- _INPUT_:

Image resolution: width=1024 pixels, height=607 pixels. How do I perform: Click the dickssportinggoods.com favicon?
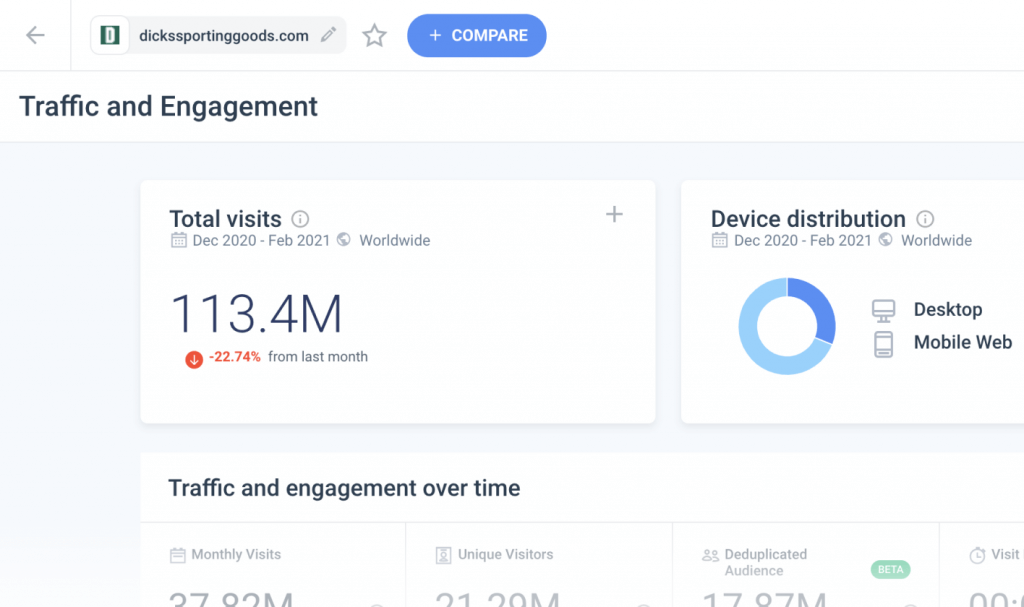pos(108,34)
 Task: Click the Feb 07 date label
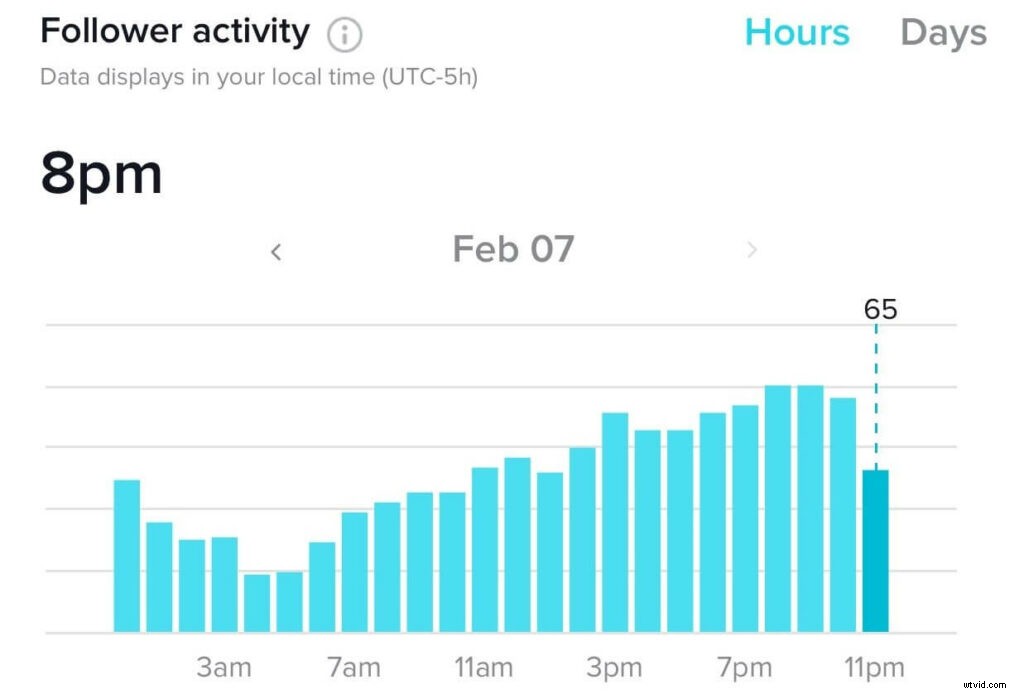pos(513,249)
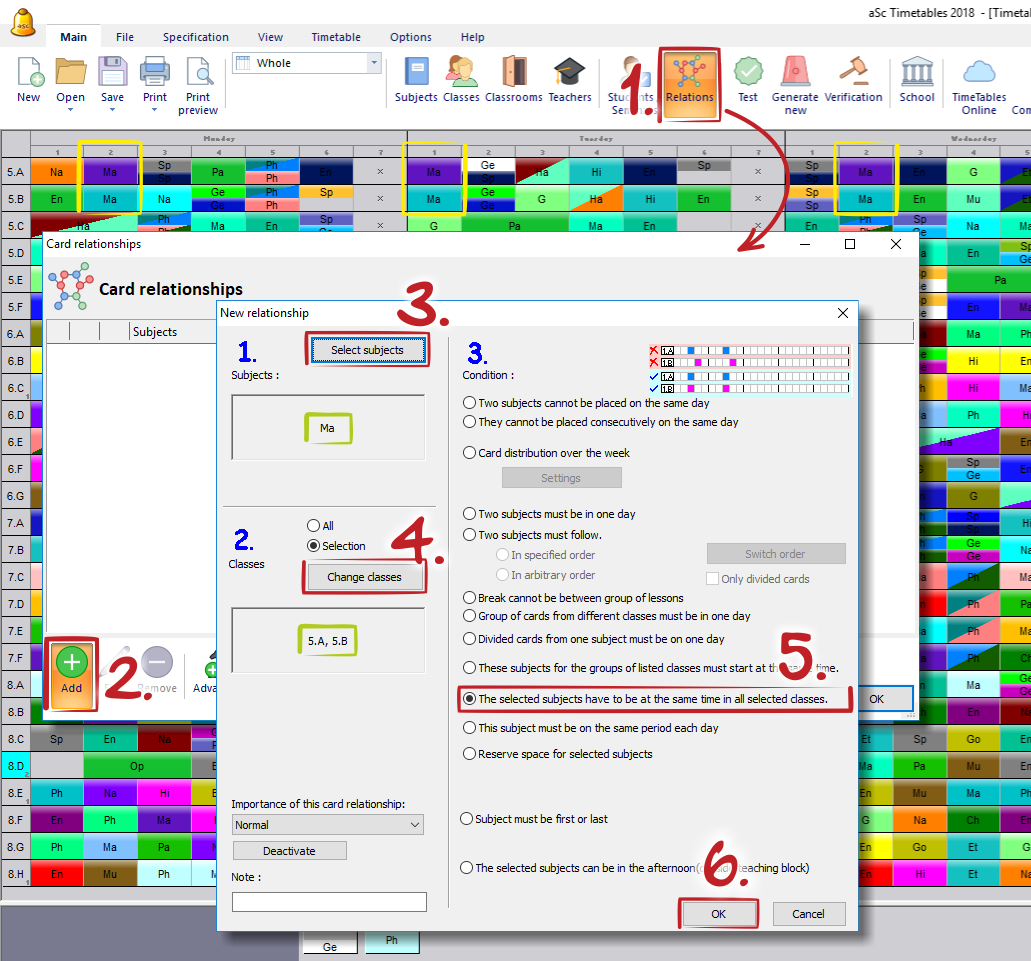This screenshot has height=961, width=1031.
Task: Click inside the Note text field
Action: (329, 902)
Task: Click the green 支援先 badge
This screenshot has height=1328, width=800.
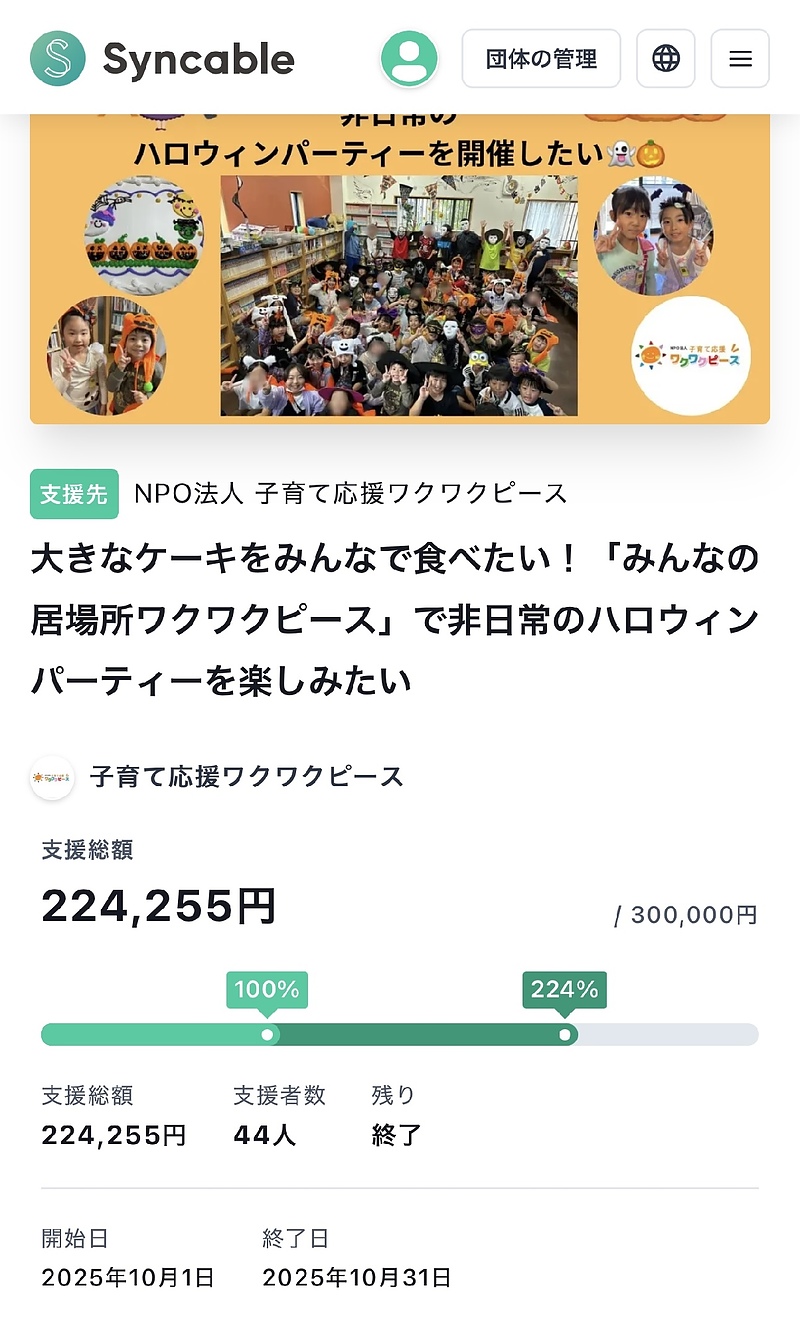Action: tap(74, 494)
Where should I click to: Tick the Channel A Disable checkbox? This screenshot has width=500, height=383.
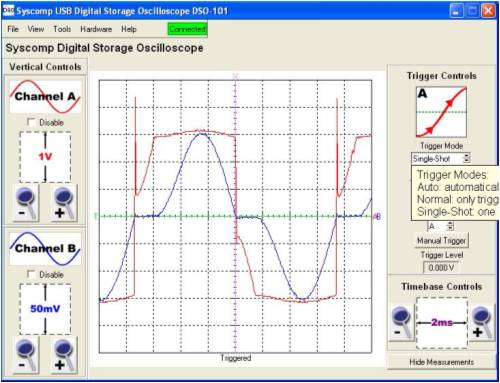(31, 122)
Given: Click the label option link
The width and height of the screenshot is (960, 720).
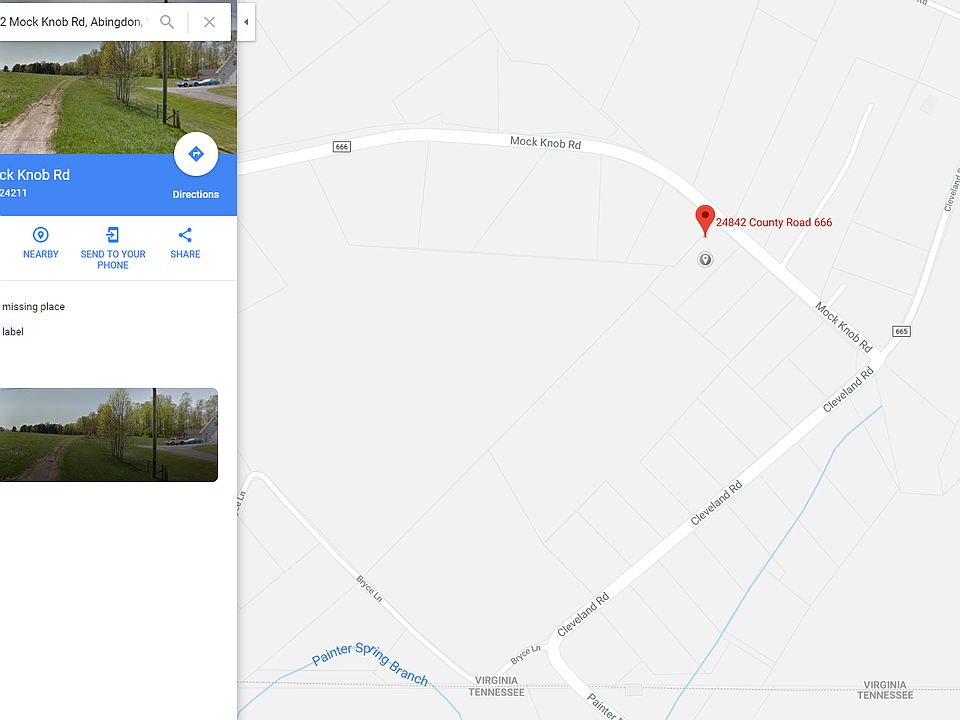Looking at the screenshot, I should point(13,332).
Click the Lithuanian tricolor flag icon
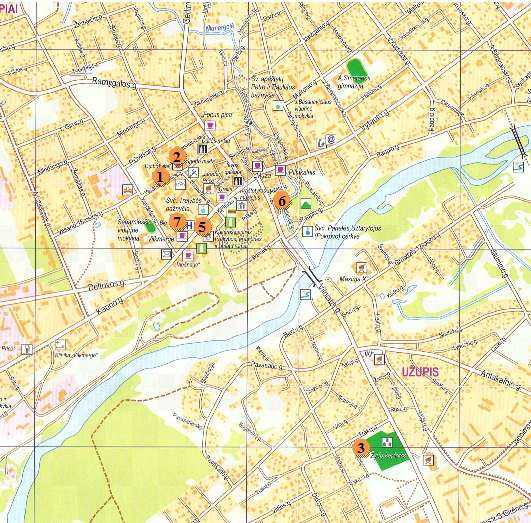This screenshot has height=523, width=531. click(x=232, y=212)
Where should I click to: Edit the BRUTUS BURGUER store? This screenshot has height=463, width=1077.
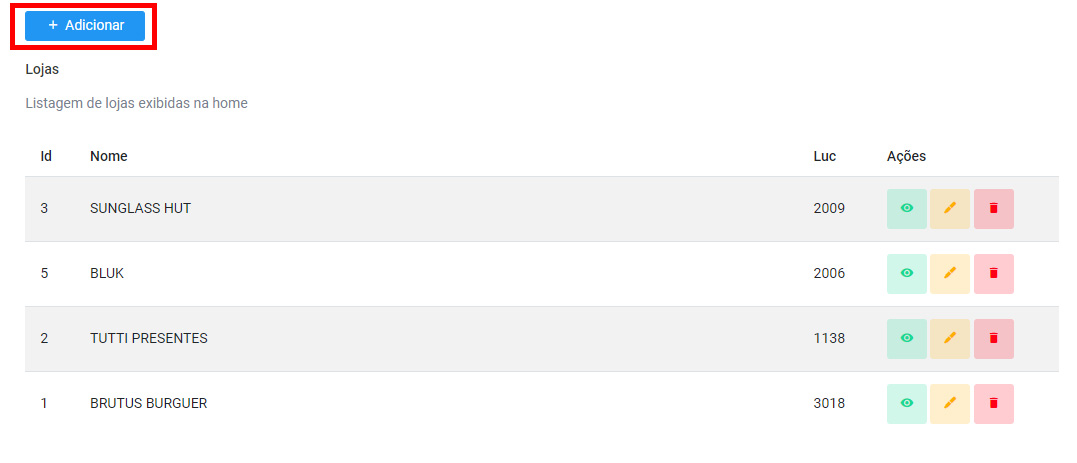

- _CHALLENGE_: Arrange the lines above as a Markdown table with the columns "Row" and "Line", numbering each row and omitting blank lines. Leave the pictures out of the table.

- _SOLUTION_:
| Row | Line |
|---|---|
| 1 | Image resolution: width=1024 pixels, height=607 pixels. How do I perform: Click the dickssportinggoods.com favicon? |
| 2 | pos(108,34) |
| 3 |  Task: Click the Feb 07 date label |
| 4 | pos(513,249) |
| 5 | This screenshot has height=961, width=1031. |
| 6 | Task: Click inside the Note text field |
| 7 | Action: (329, 902) |
| 8 | Task: Click the green 支援先 badge |
| 9 | This screenshot has height=1328, width=800. |
| 10 | Action: tap(74, 494) |
| 11 | Where should I click to: Tick the Channel A Disable checkbox? This screenshot has width=500, height=383. |
| 12 | (31, 122) |
| 13 | Given: Click the label option link |
| 14 | The width and height of the screenshot is (960, 720). |
| 15 | Looking at the screenshot, I should point(13,332). |
| 16 | Click the Lithuanian tricolor flag icon |
| 17 | This screenshot has height=523, width=531. click(x=232, y=212) |
| 18 | Where should I click to: Edit the BRUTUS BURGUER store? This screenshot has height=463, width=1077. |